*YOUR INSTRUCTIONS*: Please work out how many lines in the entries contain "computer", then give that number with nothing added.

◆ ◆ ◆

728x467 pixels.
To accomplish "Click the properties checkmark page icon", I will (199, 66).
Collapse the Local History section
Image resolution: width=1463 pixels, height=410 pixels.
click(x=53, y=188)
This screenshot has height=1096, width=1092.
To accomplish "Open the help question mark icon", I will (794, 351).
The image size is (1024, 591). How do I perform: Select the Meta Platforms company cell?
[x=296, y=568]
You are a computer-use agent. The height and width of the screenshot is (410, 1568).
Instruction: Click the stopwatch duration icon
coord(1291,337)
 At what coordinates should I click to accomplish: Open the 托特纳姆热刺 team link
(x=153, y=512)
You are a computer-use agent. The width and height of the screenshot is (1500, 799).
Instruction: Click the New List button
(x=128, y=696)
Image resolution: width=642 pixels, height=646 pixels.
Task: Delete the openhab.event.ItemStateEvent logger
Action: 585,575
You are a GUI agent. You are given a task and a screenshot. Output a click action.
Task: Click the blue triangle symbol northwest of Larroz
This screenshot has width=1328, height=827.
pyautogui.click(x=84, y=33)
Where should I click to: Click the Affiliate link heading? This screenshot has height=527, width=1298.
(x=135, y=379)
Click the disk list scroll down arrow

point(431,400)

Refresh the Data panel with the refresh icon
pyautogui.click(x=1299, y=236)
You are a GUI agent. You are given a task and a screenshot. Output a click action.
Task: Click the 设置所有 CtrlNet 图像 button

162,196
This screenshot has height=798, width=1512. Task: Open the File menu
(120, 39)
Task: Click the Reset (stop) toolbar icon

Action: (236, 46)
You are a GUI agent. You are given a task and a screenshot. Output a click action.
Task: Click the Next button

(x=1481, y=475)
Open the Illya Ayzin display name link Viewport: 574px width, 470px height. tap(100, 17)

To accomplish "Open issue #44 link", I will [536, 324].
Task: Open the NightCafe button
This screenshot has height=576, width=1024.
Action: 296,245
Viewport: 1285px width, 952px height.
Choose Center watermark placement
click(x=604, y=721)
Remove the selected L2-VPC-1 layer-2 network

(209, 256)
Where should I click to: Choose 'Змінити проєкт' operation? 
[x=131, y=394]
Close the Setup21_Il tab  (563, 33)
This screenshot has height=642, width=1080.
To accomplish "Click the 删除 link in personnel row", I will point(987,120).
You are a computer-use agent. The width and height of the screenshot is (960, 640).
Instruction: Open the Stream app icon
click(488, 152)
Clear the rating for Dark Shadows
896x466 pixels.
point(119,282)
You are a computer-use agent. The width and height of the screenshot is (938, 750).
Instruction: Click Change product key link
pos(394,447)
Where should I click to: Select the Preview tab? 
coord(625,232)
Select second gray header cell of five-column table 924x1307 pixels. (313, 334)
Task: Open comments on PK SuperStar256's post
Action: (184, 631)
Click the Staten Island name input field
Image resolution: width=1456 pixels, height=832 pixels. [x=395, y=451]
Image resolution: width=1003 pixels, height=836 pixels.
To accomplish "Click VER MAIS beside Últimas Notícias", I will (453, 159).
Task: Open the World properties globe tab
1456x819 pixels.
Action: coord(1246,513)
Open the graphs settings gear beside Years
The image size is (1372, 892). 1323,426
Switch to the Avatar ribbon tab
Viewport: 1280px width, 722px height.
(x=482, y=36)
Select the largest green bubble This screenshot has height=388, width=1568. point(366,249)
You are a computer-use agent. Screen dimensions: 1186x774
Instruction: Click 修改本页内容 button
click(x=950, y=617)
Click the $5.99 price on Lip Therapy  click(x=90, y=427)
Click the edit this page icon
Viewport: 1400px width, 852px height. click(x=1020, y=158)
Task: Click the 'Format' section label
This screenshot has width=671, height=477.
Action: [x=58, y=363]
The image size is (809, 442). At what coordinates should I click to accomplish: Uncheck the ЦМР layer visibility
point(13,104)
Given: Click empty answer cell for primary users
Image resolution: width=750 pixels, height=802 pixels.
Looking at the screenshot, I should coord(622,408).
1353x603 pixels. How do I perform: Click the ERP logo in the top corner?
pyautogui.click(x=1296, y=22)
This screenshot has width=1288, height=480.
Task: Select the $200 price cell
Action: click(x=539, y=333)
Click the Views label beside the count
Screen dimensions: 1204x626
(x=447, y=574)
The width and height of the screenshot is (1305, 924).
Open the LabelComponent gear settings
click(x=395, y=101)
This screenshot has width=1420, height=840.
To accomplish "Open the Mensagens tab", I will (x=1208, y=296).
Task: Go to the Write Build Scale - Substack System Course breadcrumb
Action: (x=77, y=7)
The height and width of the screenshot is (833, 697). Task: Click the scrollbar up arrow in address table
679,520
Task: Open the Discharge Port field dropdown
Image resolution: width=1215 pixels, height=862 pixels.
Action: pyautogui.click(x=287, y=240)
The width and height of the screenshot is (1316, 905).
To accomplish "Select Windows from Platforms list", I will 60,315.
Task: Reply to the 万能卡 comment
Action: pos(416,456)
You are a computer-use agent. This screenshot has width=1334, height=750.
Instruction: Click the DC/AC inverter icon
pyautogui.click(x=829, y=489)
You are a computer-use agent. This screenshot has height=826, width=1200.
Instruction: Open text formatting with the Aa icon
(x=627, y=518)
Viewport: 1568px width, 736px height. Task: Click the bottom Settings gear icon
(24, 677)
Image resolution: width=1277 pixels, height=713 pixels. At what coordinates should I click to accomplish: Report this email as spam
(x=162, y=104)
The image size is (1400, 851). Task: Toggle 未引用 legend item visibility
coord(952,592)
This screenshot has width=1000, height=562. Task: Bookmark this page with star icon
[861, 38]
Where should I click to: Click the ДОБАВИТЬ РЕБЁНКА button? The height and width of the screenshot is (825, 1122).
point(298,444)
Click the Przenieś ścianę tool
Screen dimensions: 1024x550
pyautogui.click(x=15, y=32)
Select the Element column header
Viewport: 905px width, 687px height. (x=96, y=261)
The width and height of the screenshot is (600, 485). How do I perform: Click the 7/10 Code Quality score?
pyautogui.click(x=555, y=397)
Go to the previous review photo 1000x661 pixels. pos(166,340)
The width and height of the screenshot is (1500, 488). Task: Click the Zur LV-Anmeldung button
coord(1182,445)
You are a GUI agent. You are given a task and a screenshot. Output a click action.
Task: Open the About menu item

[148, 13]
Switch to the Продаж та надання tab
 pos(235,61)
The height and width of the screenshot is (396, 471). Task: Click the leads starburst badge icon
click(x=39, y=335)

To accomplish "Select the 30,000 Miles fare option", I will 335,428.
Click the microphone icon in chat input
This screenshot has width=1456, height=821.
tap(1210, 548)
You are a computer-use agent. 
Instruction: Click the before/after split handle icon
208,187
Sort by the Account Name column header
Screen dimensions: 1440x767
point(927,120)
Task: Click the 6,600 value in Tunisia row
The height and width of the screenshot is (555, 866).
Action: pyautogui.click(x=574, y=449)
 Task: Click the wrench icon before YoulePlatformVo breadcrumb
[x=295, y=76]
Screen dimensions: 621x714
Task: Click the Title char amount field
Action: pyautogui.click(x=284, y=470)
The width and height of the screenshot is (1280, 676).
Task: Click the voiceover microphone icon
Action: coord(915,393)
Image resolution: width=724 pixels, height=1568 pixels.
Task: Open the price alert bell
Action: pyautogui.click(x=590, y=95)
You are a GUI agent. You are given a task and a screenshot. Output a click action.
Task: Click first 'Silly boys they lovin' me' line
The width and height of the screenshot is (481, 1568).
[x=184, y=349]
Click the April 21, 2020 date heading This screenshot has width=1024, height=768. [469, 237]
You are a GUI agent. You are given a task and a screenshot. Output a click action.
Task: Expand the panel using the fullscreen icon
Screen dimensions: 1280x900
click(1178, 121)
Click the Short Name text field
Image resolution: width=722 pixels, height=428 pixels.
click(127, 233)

◆ ◆ ◆

*EXERCISE ANSWER*: 8